WHEREAS, PSW is willing and able to grant such rights and licenses on the
terms and conditions set forth herein;
Section 1
DEFINITION OF TERMS
The definition of terms set forth in this Section 1 shall apply in this
Agreement (in addition to terms expressly defined elsewhere herein) including
any and all exhibits, addenda, and amendments made to or incorporated herein now
or in the future.
1.1 "Deliverables." Any and all tangible products delivered by PSW for
RESELLER under this Agreement, including all object diagrams,
functional specifications, prototypes, reports, conversion tools,
class libraries, the "source" code and object code, and all
necessary Documentation therefor and further including enhancements,
modifications, and corrections made to the Deliverables by PSW
pursuant to support, trainng, and maintenance services provided to
RESELLER by PSW.
1.2 "Documentation." All textual material relating to the Deliverables,
Including flow charts, operating instructions, and related technical
information. Documentation shall include user manuals, help text,
training materials, and sample source code used for training and
documentation purposes.
1.3 "Genova." The name of PSW's family of software and methodology
assets for custom business system development.
1.4 "Genova Methodology." PSW's family of software and methodology
assets for custom business systems using object oriented software
technology. This approach includes definition of phases,
phase entry & exit criteria, deliverables, activities, templates
tips & techniques.
1.5 "Genova On-Line." The reference document which specifies PSW's
software development methodology available in formats that can be
viewed by computers.
1.6 "Genova Academy." The classes taught by PSW to train software
developers and other project personnel in Genova.
1.7 "Genova Courseware." The documents, presentations, exercises, and
other tangible assets which comprise the materials used to teach the
Genova Academy classes.
1.8 "Genova Systems Library." Those Deliverables in Schedule 1 that are
specified to be part of the PSW Systems Library.

__SET EXERCISE__.
Transcribe the passage of the license agreement excerpt that starts with "WHEREAS, PSW is" and continues through "in the future.". The data that follows comes from a different source than the license agreement excerpt.

__ENTRIES SUPPLIED__.

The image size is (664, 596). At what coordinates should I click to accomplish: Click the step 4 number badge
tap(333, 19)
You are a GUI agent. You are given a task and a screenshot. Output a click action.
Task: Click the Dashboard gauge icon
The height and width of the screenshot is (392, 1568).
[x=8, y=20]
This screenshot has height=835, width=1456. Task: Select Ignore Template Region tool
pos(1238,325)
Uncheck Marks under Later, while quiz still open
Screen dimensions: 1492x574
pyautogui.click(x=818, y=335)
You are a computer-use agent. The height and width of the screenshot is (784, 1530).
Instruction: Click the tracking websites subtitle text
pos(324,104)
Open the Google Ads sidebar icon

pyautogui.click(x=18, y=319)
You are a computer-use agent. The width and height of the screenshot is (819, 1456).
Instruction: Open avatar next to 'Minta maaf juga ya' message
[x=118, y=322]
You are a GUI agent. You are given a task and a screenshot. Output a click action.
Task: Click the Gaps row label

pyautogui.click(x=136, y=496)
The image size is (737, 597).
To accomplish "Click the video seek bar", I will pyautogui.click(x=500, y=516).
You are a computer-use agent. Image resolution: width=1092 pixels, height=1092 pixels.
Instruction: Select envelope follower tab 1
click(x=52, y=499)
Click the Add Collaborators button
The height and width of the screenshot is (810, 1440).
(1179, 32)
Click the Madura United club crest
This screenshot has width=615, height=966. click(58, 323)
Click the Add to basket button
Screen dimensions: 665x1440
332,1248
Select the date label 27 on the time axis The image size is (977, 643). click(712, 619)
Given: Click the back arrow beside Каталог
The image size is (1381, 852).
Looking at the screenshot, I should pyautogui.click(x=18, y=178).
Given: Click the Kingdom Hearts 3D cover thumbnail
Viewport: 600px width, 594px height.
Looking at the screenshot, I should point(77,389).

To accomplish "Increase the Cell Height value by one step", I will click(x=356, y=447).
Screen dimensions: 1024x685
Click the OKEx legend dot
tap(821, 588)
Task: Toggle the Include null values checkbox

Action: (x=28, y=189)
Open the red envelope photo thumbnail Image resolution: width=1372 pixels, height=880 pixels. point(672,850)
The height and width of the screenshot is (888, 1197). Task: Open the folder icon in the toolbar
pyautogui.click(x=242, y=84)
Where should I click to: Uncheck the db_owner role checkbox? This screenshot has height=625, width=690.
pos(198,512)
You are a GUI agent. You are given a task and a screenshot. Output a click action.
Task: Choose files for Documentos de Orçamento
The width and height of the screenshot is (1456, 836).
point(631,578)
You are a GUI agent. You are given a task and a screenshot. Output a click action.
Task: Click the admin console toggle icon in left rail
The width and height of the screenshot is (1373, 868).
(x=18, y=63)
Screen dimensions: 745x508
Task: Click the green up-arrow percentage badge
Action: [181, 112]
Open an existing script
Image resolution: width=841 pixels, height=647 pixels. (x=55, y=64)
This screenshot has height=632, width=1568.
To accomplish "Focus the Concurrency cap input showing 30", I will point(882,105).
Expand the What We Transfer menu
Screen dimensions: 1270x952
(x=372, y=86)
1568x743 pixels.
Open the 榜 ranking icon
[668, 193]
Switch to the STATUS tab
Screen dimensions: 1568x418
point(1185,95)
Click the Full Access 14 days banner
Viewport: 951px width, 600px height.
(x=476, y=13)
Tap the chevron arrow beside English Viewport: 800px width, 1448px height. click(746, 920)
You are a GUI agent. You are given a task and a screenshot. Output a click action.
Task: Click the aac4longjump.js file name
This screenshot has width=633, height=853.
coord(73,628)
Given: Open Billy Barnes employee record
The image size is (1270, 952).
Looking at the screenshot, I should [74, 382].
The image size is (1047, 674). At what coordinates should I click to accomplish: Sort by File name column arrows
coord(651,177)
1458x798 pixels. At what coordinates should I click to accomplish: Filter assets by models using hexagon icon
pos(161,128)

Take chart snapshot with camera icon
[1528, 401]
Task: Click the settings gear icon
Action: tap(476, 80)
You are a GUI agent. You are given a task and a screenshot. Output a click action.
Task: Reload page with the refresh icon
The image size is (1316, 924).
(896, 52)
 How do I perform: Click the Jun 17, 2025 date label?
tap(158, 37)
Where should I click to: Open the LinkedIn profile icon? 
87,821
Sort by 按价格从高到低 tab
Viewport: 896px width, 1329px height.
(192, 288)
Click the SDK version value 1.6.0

__PROBLEM SOLUTION__.
WHEREAS, PSW is willing and able to grant such rights and licenses on the
terms and conditions set forth herein;
Section 1
DEFINITION OF TERMS
The definition of terms set forth in this Section 1 shall apply in this
Agreement (in addition to terms expressly defined elsewhere herein) including
any and all exhibits, addenda, and amendments made to or incorporated herein now
or in the future.